An 8-week NLP syllabus that outsources the lectures
A curated study plan that points you to Stanford, Coursera, and YouTube, then tells you to build it in PyTorch.

What it does This repo is a curriculum roadmap for learning Natural Language Processing in eight weeks, built around Siraj Raval’s YouTube video. It assigns weekly video lectures (Stanford’s CS224n, Coursera, Raval’s own BERT/GPT-2 explainers), reading assignments from standard textbooks, and hands-on projects using Python, PyTorch, and NLTK. The structure is simple: terminology and preprocessing, classical models, word embeddings, sequence modeling, dialogue systems, transfer learning, and finally reinforcement learning for text generation.
The interesting bit The syllabus is aggressively external — it links to other universities’ courses, other people’s GitHub repos, and Raval’s own videos, then stitches them into a progression with weekly project deliverables. It’s less a course than a well-organized table of contents with homework attached.
Key highlights
- 8-week schedule, 2–3 hours of study per day
- Heavy reliance on free external resources (Stanford, UW, Coursera, edX)
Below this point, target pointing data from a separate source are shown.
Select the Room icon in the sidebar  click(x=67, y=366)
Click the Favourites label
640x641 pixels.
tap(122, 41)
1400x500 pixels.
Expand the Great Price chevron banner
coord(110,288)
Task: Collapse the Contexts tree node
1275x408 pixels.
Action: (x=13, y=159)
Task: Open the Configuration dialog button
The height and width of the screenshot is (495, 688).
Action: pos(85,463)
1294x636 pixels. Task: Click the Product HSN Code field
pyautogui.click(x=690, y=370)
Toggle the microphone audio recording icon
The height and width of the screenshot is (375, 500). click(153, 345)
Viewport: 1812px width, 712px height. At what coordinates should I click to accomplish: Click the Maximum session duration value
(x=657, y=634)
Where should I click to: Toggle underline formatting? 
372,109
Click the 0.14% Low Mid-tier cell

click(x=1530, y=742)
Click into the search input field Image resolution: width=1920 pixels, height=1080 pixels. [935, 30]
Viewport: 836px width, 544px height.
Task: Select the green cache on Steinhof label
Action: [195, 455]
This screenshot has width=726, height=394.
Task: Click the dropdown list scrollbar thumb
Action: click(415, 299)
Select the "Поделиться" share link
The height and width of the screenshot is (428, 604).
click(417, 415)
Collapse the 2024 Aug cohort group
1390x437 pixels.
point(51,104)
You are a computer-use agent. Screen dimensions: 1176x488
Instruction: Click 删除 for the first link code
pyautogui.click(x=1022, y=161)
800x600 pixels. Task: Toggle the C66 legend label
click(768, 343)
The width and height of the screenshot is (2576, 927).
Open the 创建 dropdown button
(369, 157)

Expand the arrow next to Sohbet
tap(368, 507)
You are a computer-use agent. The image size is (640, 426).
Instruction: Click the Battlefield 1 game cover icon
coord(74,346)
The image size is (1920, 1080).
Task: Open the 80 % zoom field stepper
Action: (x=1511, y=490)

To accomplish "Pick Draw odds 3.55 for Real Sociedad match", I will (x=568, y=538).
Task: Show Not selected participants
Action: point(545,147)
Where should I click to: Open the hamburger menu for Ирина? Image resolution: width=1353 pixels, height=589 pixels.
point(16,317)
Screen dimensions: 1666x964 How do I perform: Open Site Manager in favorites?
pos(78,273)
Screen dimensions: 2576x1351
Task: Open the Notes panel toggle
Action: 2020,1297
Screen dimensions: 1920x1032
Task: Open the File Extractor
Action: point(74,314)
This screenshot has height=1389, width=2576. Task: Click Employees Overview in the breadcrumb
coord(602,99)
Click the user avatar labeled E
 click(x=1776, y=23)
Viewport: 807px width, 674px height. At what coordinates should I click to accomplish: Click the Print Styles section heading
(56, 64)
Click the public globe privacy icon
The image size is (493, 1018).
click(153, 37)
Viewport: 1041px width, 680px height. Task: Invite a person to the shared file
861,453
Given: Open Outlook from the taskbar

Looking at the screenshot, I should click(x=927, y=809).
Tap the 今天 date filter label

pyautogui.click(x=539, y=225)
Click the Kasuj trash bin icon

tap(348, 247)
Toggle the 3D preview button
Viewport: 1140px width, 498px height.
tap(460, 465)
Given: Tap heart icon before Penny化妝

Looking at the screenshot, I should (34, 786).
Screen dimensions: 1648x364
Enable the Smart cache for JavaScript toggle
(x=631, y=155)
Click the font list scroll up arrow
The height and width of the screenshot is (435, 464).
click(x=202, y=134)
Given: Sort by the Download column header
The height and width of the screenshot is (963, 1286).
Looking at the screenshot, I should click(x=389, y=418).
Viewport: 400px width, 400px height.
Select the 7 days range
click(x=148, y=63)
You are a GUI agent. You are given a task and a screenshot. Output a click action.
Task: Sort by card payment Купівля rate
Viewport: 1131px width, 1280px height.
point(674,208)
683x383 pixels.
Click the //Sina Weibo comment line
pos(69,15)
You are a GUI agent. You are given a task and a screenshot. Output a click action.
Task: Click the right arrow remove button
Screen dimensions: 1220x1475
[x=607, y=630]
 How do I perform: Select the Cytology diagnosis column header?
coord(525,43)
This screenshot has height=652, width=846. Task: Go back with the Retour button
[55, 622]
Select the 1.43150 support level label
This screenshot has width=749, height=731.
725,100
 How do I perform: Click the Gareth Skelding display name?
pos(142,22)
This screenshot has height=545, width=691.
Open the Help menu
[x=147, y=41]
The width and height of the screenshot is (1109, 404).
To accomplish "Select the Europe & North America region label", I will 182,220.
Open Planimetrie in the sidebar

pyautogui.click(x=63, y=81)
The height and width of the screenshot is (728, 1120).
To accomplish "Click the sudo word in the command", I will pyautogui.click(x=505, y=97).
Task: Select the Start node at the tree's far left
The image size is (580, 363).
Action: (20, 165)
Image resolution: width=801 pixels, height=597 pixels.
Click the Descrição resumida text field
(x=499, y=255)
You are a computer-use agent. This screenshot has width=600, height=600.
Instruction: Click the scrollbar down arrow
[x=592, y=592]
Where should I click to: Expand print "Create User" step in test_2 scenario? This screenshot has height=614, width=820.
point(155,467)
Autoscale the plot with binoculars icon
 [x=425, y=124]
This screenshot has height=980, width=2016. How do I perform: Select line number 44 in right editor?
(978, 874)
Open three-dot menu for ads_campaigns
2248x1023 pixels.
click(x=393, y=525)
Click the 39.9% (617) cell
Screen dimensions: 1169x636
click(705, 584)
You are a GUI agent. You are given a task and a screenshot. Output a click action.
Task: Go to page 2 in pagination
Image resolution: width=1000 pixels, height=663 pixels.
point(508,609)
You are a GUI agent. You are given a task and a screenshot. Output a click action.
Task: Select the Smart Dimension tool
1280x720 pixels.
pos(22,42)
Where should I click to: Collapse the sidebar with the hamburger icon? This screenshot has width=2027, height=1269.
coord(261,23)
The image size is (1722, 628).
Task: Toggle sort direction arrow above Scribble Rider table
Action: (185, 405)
- Projects escalate from NLTK preprocessing to seq2seq translators to policy-gradient summarization
- Includes a Slack channel for finding study buddies (link currently points to a Heroku app of unclear status)
- Explicit prerequisites span Python, statistics, probability, calculus, and linear algebra
Caveats
- The repo contains no original content — it is purely links and assignments
- Several external links may rot; the Heroku Slack invite in particular looks fragile
- Raval’s own videos and reputation have attracted significant controversy in the ML education community
Verdict Useful if you want a structured checklist and can tolerate assembling the actual learning from scattered sources. Skip it if you need integrated materials, active community, or a single coherent voice — this is a syllabus, not a course.